Extended AMDGPU instruction scheduling.

The introduced source code changes add sched.barriers at the beginning and at the end of each scf.For op (called guards). The guards prevent moves of instructions from basic block adjacent to the bodies for for-loops. According to test results, it results in increase performance for the FA-like kernels due to a reduction of VGPRs spilling.
[x] I am not making a trivial change, such as fixing a typo in a comment.
[x] I have written a PR description following these rules.
[x] I have run pre-commit run --from-ref origin/main --to-ref HEAD.
Select one of the following.
- [x] I have added tests.
- /test for lit tests
- /unittest for C++ tests
- /python/test for end-to-end tests
- [ ] This PR does not need a test because
Select one of the following.
- [ ] I have not added any lit tests.
- [x] The lit tests I have added follow these best practices, including the "tests should be minimal" section. (Usually running Python code and using the instructions it generates is not minimal.)

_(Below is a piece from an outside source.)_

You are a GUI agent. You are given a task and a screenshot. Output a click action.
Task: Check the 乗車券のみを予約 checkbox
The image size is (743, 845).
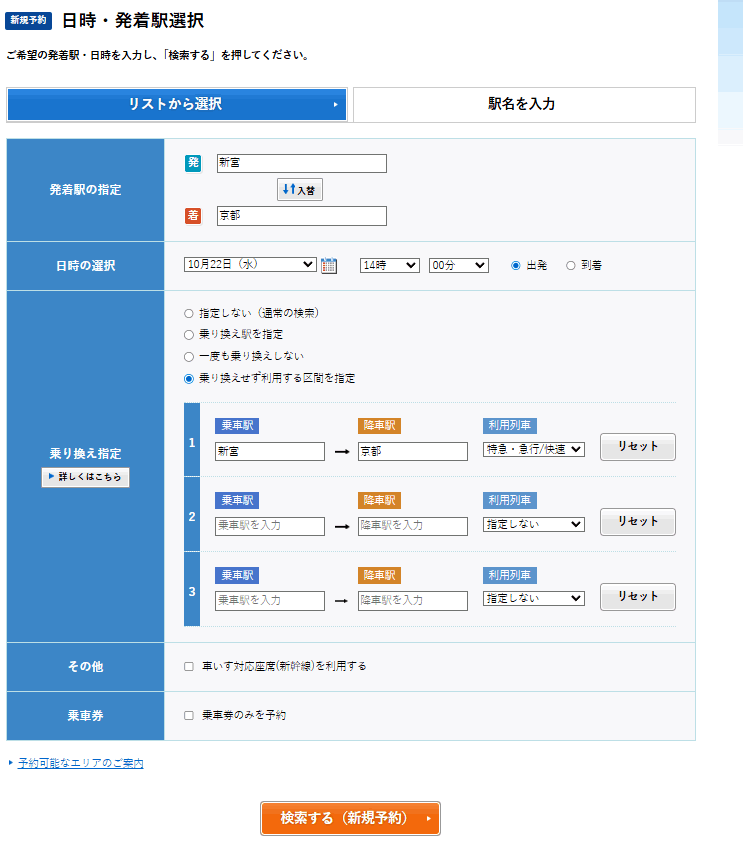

ravil-mobile commented 1 week ago

@sjw, @antiagainst @zhanglx13, could you, please, review the code?

zhanglx13 commented 6 days ago

The PR title is misleading. We don't need anything special for flash-attention like kernels. All we need is to add a new sched_variant, in this case "guard" or some better name, so that

It can be set as kernel arg
If set, we insert sched.barrier at loop boundaries if the loop contains at least one dotOp.

ravil-mobile commented 6 days ago

The PR title is misleading. We don't need anything special for flash-attention like kernels. All we need is to add a new sched_variant, in this case "guard" or some better name, so that

It can be set as kernel arg

If set, we insert sched.barrier at loop boundaries if the loop contains at least one dotOp.

@zhanglx13 @zhanglx13

I'd like to propose something different - i.e., a new instruction in our dialect which is dedicated to instruction scheduling guards (triton::amdgpu::InstructionSchedGuard). We would need to introduce a dedicated conversion pass as well. This allows us to put guards independent on the number of tt.DotOps in a region. Moreover, the code will become more readable because of the separation of concerns between scheduling and guarding logic.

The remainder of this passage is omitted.